Pourquoi demander autant d'argent pour cet incident, certes anormal, mais qui n'est pas non plus d'une gravité extrême ? « Je ne cherche pas de
l'argent », assure Julio.
« Ils auraient dû s'excuser tout de suite, c'est tout ! J'aurais reçu un courrier, on en serait resté là. Là, même si je n'ai que 1 €, je serai content, car
ça restera comme une tâche sur leur image. Si ces sociétés vivent, c'est grâce à leurs clients. On ne peut pas les traiter comme ça. Mais ça, visiblement, ils ne l'ont pas compris. Quand je les
appelais, ils me disaient : " Il faut descendre de votre nuage ! " C'est une manière de s'excuser auprès des clients ? C'est pour cela que j'ai décidé de les attaquer. »
lu dans leur presse
, la nouvelle raie publique
pendant ce temps la dans le monde reel :
Ses parents n’ont pas réglé la facture du trimestre dernier. Une lycéenne en bac pro paysagiste a été sommée de quitter l’internat et la cantine du lycée horticole de Niort.

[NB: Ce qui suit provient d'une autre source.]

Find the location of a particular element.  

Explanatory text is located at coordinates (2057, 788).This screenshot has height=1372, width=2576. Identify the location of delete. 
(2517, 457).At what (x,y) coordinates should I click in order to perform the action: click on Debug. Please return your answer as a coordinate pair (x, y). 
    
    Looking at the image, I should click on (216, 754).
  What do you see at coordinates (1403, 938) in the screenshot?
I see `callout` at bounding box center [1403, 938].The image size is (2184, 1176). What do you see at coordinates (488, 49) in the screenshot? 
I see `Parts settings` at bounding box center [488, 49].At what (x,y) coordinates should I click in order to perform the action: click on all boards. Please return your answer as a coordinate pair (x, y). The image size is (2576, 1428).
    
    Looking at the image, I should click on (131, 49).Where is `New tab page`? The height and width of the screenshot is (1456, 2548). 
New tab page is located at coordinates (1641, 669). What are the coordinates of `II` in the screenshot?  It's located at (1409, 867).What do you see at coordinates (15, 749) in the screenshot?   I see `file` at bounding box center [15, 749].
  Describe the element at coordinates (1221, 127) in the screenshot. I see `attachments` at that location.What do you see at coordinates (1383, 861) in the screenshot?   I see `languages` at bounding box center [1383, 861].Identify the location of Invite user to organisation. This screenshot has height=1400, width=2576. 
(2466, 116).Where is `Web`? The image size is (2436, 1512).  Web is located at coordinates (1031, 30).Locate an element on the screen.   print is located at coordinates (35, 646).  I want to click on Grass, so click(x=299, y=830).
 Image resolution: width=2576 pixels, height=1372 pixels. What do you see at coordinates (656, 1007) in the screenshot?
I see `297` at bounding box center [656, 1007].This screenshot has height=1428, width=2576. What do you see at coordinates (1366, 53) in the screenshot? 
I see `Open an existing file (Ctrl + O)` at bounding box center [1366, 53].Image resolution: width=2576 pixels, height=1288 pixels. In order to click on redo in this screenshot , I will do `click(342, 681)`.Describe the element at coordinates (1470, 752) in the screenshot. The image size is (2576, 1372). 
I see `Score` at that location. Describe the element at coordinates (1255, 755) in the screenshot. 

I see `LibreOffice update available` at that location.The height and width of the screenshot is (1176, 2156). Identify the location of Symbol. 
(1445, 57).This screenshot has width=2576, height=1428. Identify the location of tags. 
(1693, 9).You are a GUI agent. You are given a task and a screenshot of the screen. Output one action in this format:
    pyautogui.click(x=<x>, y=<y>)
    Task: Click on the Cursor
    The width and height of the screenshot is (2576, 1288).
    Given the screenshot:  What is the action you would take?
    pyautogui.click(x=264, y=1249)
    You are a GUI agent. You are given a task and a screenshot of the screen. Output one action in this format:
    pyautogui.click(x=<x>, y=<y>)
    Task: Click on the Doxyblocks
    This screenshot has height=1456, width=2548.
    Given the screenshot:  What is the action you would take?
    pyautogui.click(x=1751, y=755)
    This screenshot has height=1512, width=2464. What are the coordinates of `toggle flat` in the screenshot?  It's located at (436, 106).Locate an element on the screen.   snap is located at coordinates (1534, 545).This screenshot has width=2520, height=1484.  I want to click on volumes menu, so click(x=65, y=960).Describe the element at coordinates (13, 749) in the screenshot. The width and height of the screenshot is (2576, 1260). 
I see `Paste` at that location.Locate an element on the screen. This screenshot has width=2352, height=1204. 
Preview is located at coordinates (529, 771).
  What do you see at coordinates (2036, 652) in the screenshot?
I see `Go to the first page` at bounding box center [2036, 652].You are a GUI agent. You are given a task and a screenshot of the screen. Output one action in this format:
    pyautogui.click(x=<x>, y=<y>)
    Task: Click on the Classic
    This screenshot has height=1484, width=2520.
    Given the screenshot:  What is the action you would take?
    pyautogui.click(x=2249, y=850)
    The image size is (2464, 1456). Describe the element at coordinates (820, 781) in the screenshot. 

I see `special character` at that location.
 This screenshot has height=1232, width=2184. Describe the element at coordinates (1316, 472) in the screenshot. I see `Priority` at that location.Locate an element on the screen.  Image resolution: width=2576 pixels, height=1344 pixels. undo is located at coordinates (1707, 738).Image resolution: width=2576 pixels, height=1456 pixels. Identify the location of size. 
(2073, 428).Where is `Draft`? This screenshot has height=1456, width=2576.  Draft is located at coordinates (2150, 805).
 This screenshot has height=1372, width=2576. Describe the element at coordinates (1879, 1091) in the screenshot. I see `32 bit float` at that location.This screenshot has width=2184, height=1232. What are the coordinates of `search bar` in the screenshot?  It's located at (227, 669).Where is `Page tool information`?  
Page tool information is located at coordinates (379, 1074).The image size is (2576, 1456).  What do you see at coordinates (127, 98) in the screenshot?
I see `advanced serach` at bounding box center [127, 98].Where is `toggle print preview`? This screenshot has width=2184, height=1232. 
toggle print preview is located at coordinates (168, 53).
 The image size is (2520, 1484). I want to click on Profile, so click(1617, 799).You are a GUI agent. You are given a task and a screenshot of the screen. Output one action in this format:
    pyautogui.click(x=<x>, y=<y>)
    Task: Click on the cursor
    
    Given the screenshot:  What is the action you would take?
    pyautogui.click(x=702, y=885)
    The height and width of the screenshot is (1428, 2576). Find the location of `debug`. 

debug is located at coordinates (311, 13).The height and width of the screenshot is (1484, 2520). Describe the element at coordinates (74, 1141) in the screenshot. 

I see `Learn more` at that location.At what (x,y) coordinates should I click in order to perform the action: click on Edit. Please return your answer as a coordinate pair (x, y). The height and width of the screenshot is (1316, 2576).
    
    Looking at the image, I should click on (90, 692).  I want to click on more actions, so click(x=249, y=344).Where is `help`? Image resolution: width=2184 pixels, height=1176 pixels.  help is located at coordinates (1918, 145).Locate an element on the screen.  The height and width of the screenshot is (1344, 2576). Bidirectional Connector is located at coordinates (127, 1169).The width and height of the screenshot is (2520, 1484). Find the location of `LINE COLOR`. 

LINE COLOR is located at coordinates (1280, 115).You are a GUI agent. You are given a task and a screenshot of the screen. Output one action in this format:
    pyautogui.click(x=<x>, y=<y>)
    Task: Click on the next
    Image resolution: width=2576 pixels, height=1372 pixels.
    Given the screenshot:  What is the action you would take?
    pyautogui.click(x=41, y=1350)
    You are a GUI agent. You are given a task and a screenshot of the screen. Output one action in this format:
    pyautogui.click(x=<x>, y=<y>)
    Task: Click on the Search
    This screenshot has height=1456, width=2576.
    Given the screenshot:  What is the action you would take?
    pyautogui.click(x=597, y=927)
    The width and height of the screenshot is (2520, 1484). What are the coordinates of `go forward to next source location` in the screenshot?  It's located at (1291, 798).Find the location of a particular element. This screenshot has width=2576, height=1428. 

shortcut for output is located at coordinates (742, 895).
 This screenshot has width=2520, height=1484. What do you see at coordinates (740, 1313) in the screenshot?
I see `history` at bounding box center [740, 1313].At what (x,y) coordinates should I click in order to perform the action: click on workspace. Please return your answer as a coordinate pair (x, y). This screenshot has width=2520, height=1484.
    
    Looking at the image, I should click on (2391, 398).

C'est humiliant. Lorsque je suis allée récupérer mes affaires à l'internat, il y a deux jours, tout le monde a été au courant de ma situation. Moi, je n'avais jam ais raconté, sauf à mes amis les plus proches, les très grandes difficultés financières de mes parents. Aurore * aura 19 ans en août prochain. Depuis quatre ans, elle fréquente le lycée horticole de Niort. Elle y est interne, y est plutôt bien notée. Cette année elle va passer son bac pro de paysagiste. « Je sais que la facture du dernier trimestre n'a pas été réglée. A plusieurs reprises, on m'a fait passer des courriers pour mes parents. Mais, à trois semaines de mes examens, le fait d'être privée d'internat et de cantine est très difficile pour moi. Plusieurs amis m'ont téléphoné pour me dire qu'ils constituaient une cagnotte, d'autres pour me dire qu'ils pourront m'héberger quelques jours, d'autres qu'ils pourront me prendre pour faire la route matin et soir. Quoi qu'il en soit, je ne termine pas ma scolarité de manière sereine. »
Dialogue rompu avec la maman
« Mon mari a perdu son emploi en 2010. Nous sommes en commission de surendettement. Nous avons deux autres enfants à charge. Avant nous avons toujours payé la pension de notre fille. L'an passé, la facture du lycée horticole est passée dans la commission. Cette année, c'est très dur, je me suis engagée à payer 50 euros quand je pouvais. C'est vrai que je n'ai pu le faire régulièrement » explique la mère d'Aurore. Furieuse de voir sa fille exclue, le ton est monté avec le proviseur de lycée, Fabrice Henri, qui a admis « que le dialogue avec la mère était rompu. Et qu'il assume la décision prise à l'encontre de la lycéenne. La mère assure qu'il n'y a eu de négociation possible.
Une allégation qui a fait sortir le directeur de l'établissement, Jean-Michel Bobineau. « Nous avons eu plusieurs fois des discussions avec cette famille. J'ai demandé certains documents afin de constituer un dossier pour que la dette soit prise en charge par le fonds social régional. Pour une raison que j'ignore, elle s'y refuse. Nous avons eu l'impression qu'il y avait de la mauvaise volonté de la part de ces parents. Nous allons voir Aurore mardi prochain et je m'engage à trouver une situation favorable à cette situation. » Mis au courant de la situation, Serge Morin, vice-président de la Région, a précisé que « la lycéenne étant majeure, elle aura à ce titre des aides de la Région pour terminer ses études. » Marc Fischer, directeur général adjoint en charge de l'éducation et de la formation au conseil régional a ajouté qu'il reconfirmerait aux établissements, la possibilité de mobiliser les fonds pour que la lycéenne termine son année dans les meilleures conditions. Aurore devrait donc pouvoir retourner en pension au lycée dès la semaine prochaine. Et passer ses examens en toute quiétude.
* Le prénom de la jeune fille a été changé.